Yesterday, my coach shared Friday’s post on Facebook and commented: “One of the most appealing bits of Tash’s original story was the getting rid of all the possessions. We have to travel lightly in this world if we are to travel at all.”
I agree and I thought it warranted another post. I think I had no trouble doing it then because I learnt very early on in my life that it was ok to lose everything. Thinking about it now, it seems reasonable to assume I also learnt that it can be dangerous to try to hang on to things:
When I was but a wee sproglet, we lived in Vanuatu, a South Pacific archipelago known at the time as the New Hebrides – a condominium jointly administered by France and Britain. We lived on the island of Espiritu Santo and it was a rather idyllic life I have very fond memories of.
That is until the so-called Coconut War. When Papua New Guinea stepped in, it was the end of life as we knew it. My mum and a friend of hers had run a pirate radio station supporting the rebellion. They would drive around at night and broadcast from different locations to avoid getting caught, but of course their identity was known in spite of the aliases they used.
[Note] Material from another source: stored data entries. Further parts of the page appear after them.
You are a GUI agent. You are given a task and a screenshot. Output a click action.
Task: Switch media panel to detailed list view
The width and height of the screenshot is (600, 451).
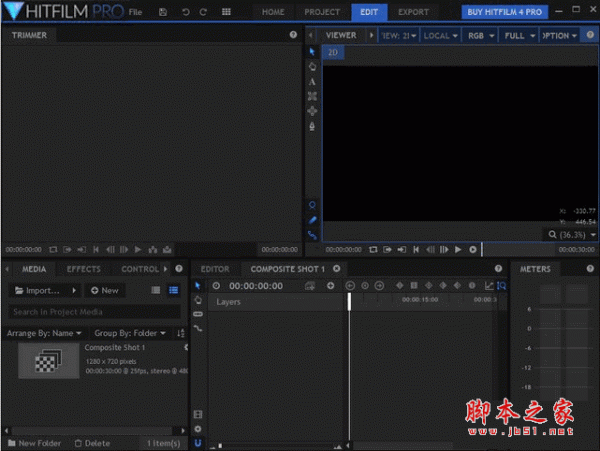pos(173,290)
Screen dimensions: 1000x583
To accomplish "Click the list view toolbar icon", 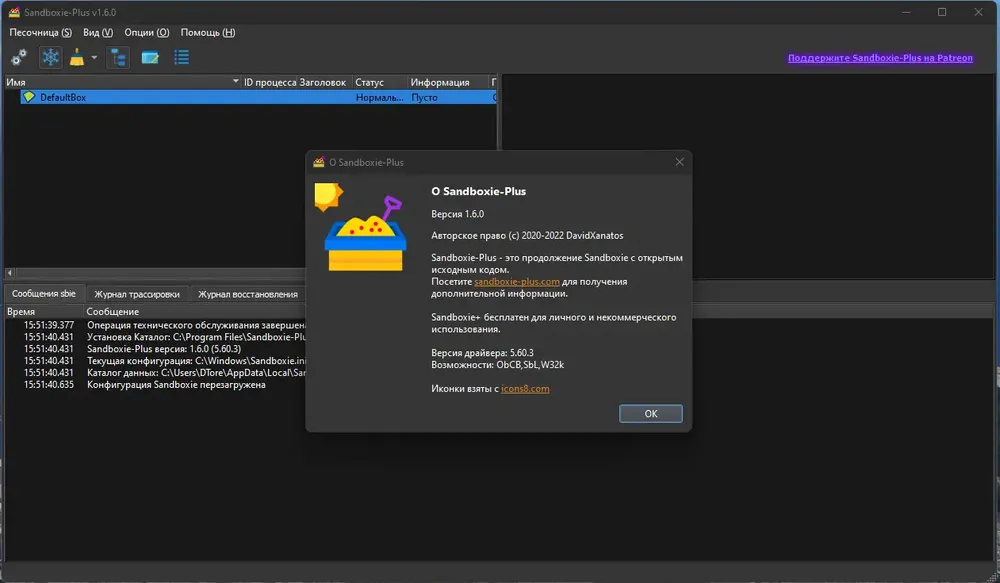I will tap(182, 57).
One morning she received a phone call from a representative of the French government: “The French government can only guarantee your safety here for another 24 hours. Tomorrow morning you must take your family and one suitcase of belongings to the airport and the French army will transport you to the closest French territory.” New Caledonia.
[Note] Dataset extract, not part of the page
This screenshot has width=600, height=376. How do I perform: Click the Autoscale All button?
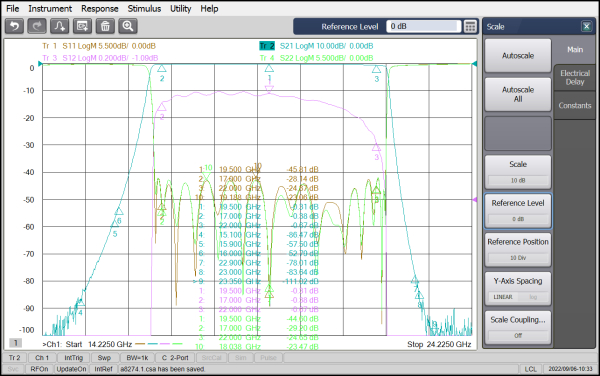pyautogui.click(x=518, y=94)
I was only 5 or 6 at the time, but I remember it like it was yesterday. The next day we all piled into the car and on the way to the airport I remember feeling tense as we drove past troops and blockades. At the airport we joined the queues with other French families who were being evacuated, and Mum was told that she had been blacklisted by the new government and would never be allowed to return.
As we prepared to board the plane, my father bent down to say goodbye. Goodbye? Wasn’t he coming with us? No, he said. He had to stay behind to try to save some of our belongings. I was terrified for him and really thought I would never see him again.
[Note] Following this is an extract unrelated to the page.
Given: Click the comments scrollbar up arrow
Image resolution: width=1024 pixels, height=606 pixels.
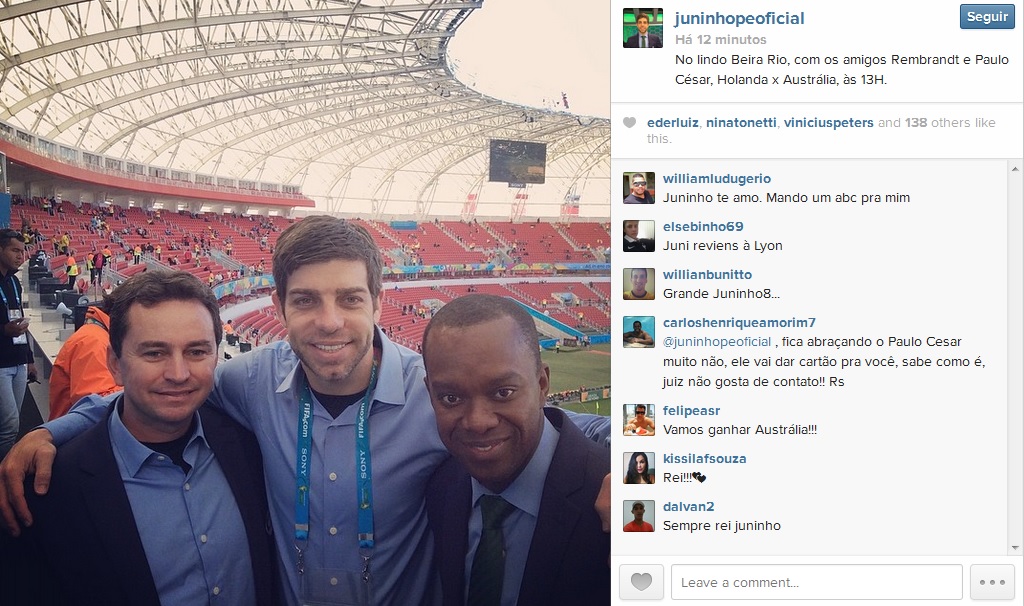Looking at the screenshot, I should (1016, 168).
My two sisters, Mum and I boarded the army plane. I will never forget it. It was a parachutist plane with two rows of steel bucket seats facing each other. The cabin wasn’t pressurised and my sister Kat suffered terribly from pain in her ears. She spent the entire flight screaming and crying. We were powerless to help her.
When we got to the airport in Noumea, we were rushed off to a hangar where journalists from all over the world were waiting to gather our stories. Once the interviews were over, we were ushered into big buses. Escorted by police cars and motorbike police, we were taken to our refugee camp. We weren’t in tents or anything; from memory, two or three families had to share a sort of small house/cabin. The French army would come and deliver our meals and we would queue up behind the trucks to collect them.
I have no idea how long we actually spent in that camp before we were moved in to low-income apartments. I just remember that one morning there was a lot of hustle and bustle around the camp and the rumour circulated that the men were returning.
I was really excited, because I hoped I would see my father. When the time came, we all rushed up to the camp entrance to greet the buses as they arrived. I could see my dad in one of them! The men alighted one by one and I wondered why there were ambulances waiting.
When it was my dad’s turn, I saw that he was crying as he looked over at us and his body would no longer carry him. He crumpled out of the bus, landing on his knees, and before we could even go to him an ambulance whisked him off to hospital.
On the way home from dropping us off at the airport in Santo, he had been stopped and captured by Papuan troops. Other friends of his had been taken also. I have never asked for full details of what happened there, but he did tell me they had been deprived of food and beaten, sometimes with chains. A friend of his had later lost an eye as a result of the violent treatment and their ordeal.
And our belongings stayed where they were meant to.
That was the first time – and certainly the most dramatic.